Il arrive que des personnes se sentent très faibles, le jour de Kipour, et qu’elles craignent d’être sur le point de perdre connaissance et de mourir. Certes, il s’agit en général d’une peur excessive, puisque le jeûne et l’affaiblissement qui l’accompagne ne sont pas dangereux, et que le jeûne peut même être utile dans de nombreux cas de maladies pénibles. Mais il se peut que la personne qui se plaint ainsi ait un problème supplémentaire, à cause duquel le jeûne risque de menacer sa vie ; aussi, dans le cas où, malgré la sainteté du jour, cette personne craint pour sa vie et demande à manger ou à boire, on le lui donne. Simplement, dans la mesure où, parfois, ce besoin est exclusivement psychologique, on lui fait d’abord goûter une faible quantité : il arrive que cela suffise à la rasséréner et à lui faire recouvrer ses esprits. Si la personne ne se sent pas encore ranimée, on la fait boire ou manger par chi’ourim (petites quantités prises par intermittence, cf. paragraphe précédent). Et si cela non plus ne suffit pas à calmer son esprit, on la fait manger et boire jusqu’à ce que son esprit se rassérène (Choul’han ‘Aroukh 617, 2-3).

Parfois, le seul fait qu’on lui permette de manger et de boire lui redonne confiance : la personne se calme, et ressent que, pour l’instant, elle est capable de continuer à jeûner. Le Talmud de Jérusalem (Yoma 6, 4) raconte ainsi que Rabbi ‘Haggaï fut une fois très affaibli, en raison du jeûne ; or, quand Rabbi Mana lui recommanda de boire, il se sentit capable de se retenir, et il acheva le jeûne.
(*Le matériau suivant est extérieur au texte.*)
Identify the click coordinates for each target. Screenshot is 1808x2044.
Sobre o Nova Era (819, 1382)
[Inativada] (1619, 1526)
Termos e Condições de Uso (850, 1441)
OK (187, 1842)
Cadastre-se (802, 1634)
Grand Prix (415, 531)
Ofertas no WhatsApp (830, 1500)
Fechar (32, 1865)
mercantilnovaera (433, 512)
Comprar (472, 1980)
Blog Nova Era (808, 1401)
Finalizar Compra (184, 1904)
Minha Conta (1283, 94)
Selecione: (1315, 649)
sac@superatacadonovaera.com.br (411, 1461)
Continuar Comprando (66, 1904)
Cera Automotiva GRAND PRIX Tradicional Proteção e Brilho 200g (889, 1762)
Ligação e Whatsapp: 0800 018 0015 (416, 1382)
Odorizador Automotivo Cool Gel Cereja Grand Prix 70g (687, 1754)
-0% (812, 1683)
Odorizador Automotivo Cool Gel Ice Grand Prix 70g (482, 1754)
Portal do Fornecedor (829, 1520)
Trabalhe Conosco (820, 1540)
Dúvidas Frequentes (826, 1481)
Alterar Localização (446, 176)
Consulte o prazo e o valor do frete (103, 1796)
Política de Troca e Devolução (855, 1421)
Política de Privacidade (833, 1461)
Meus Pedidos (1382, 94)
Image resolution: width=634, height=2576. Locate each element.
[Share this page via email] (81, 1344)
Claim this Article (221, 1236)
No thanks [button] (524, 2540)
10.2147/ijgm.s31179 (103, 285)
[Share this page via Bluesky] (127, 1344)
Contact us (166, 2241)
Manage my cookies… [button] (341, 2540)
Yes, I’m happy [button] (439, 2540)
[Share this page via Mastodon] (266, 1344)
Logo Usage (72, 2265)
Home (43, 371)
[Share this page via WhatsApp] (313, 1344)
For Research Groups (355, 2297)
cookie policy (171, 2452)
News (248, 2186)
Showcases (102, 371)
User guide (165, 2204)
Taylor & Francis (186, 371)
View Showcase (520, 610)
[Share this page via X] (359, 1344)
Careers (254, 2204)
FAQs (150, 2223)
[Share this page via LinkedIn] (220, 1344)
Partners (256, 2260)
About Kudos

Ceux qui instruisent le public ont coutume de s’aider de ce conseil (Colbo 69, rapporté par Beit Yossef 618, 1)[8].

D’un autre côté, il faut prendre grand soin de ne pas considérer avec légèreté le danger : si la prescription médicale est de boire et de manger, le malade doit boire et manger dans la joie, car en préservant ainsi sa personne, il accomplit le commandement de son Créateur. Et par l’effet de l’accomplissement de cette mitsva, il faut espérer que le malade ait le mérite de voir se prolonger ses jours. De grands maîtres d’Israël avaient coutume de mettre en garde les malades à ce sujet ; et lorsqu’ils savaient que tel malade risquait d’être rigoureux envers lui-même et de se mettre ainsi en danger, ils allaient chez lui, le jour de Kipour, pour l’exhorter à boire et à manger.


[8]. Le Rav Zevin relate une histoire édifiante : il arriva une fois que, avant l’office de Né’ila, un grand bruit se fit entendre à la maison d’étude du maître ‘hassidique et génie de la Torah Rabbi Haïm de Tsans. Un homme riche réclamait de l’eau, et était près de s’évanouir. Cet homme riche était connu pour être grandement avare. Dans un premier temps, certains fidèles présents plaisantèrent à son sujet : « Durant toute l’année, ce notable n’a pas même donné un peu d’eau à boire à un pauvre ; qu’il connaisse à présent lui-même le goût de la soif ! » Mais en le voyant en danger, les gens qui étaient autour de lui allèrent trouver les dayanim (rabbins chargés de trancher le droit) pour les interroger sur la conduite à tenir. Les dayanim prescrivirent de lui donner un peu d’eau dans une cuiller, moins de la mesure de melo lougmav. Cependant, à chaque cuillerée qu’on lui donnait, la soif de l’homme riche ne faisait que croître ; aussi demanda-t-il à boire de l’eau au verre. Le chef du tribunal rabbinique (av beit-din), Rabbi Baerich, ne voulut pas se fier à sa seule opinion, et s’adressa au tsadiq (juste), Rabbi Haïm, l’interrompant dans son service saint. Il lui raconta tout l’incident, et lui demanda quoi faire. Le tsadiq lui répondit : « Dites-lui que, pour tout verre d’eau qu’il boira, il devra donner demain cent reinich (ce qui constitue une somme importante) à la caisse de tsédaqa. S’il accepte ces conditions, donnez-lui à boire autant qu’il voudra. » Quand le notable « au bord de l’évanouissement » entendit cet arrêt, il retrouva ses esprits, se redressa, se releva, et reprit sa prière comme s’il n’avait pas été assoiffé du tout… (Sipouré ‘Hassidim, Mo’adim p. 101).